In this section, we discuss the impact of sample size on the performance of RCNN-SPP. We followed the same strategy as the first scenario. The proportions of the samples from the DGA domain names in the 10 DGA classes from Bambenek Consulting and the legitimate domain names from Alexa were fixed at 20% and 80%, respectively, while the total number of domain name samples varied from 1000 to 1,000,000. The binary classification and multi-classification results are shown in Figure 10 and Table 6. From the experiment results, we can see that the sample size has a greater impact on the multi-classification performance than on the binary classification performance. As the sample size increased from 1000 to 1,000,000, the precision, recall, and F1-score of binary classification increased from 88.04%, 86.12%, and 91.75% to 94.35%, 94.45%, and 99.98%, respectively. On the other hand, the average precision, recall, and F1-score of multi-classification increased from 52.24%, 52.86%, and 41.25% to 97.35%, 86.95%, and 87.55%, respectively. This is because the differences between the class feature of DGA domain names and legitimate domain names are significant and RCNN-SPP can learn them from a relatively small sample. In contrast, some DGA classes have similar character distributions, and the differences between their class features are not so obvious. Therefore, RCNN-SPP requires more DGA samples to learn the distinctive features of different DGA classes.
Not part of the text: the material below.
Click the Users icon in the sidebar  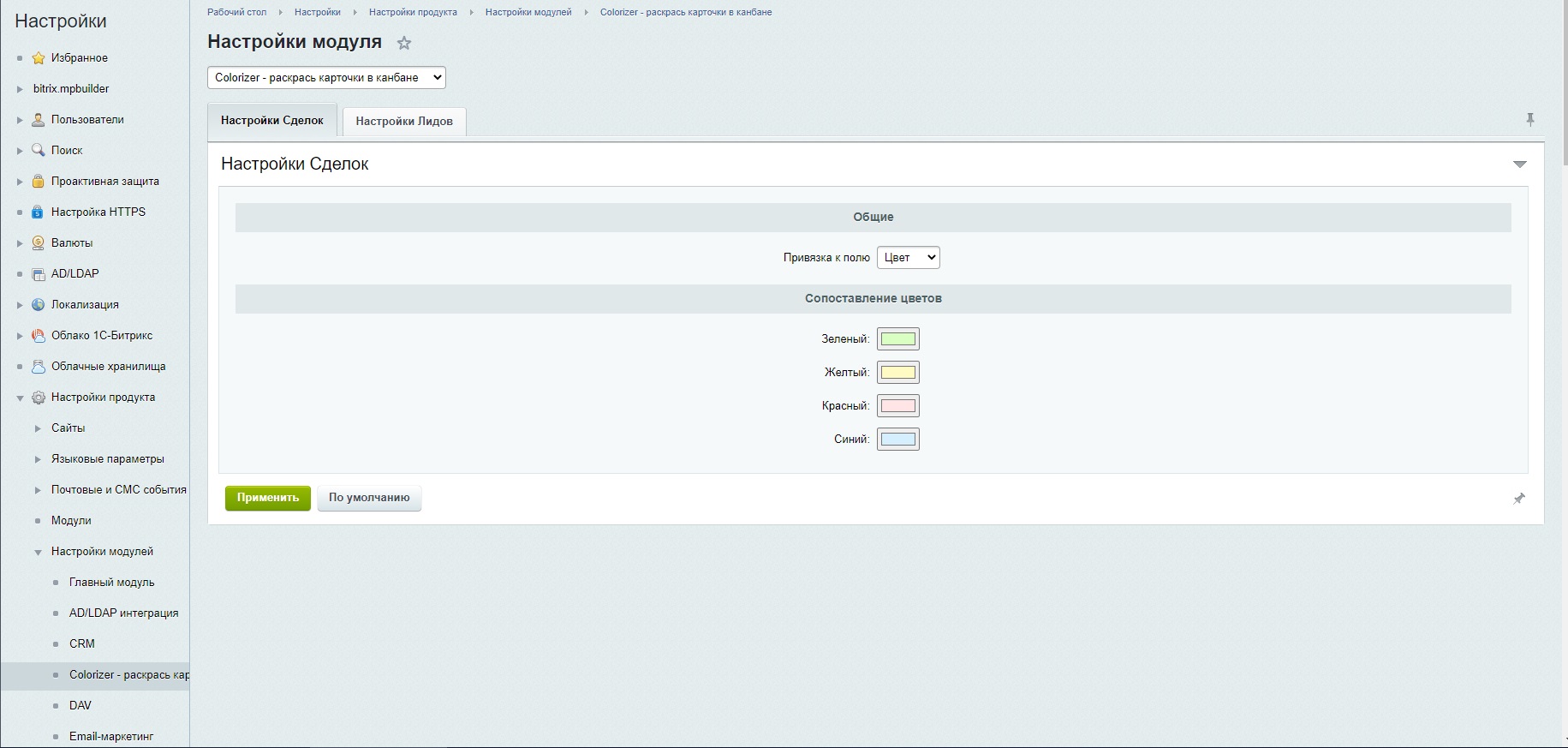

4.2.4. Analysis of Sample Equalization

In this subsection, we analyze the impact of sample equalization on the performance of RCNN-SPP under the condition of an imbalanced class sample distribution. We selected nine DGA classes from 360 Netlab OpenData with a total number of 900 domain name samples and 10,000 legitimate domain name samples from Alexa. The classification results are shown in Figure 11 and Table 7. It is obvious that sample equalization can improve the classification performance in both multi-classification and binary classification. Moreover, the performance improvement in multi-classification is greater than that in binary classification. The reason is the same as what we discussed in the previous experiment. RCNN-SPP relies on more DGA samples for learning distinctive features between some DGA categories that have similar patterns.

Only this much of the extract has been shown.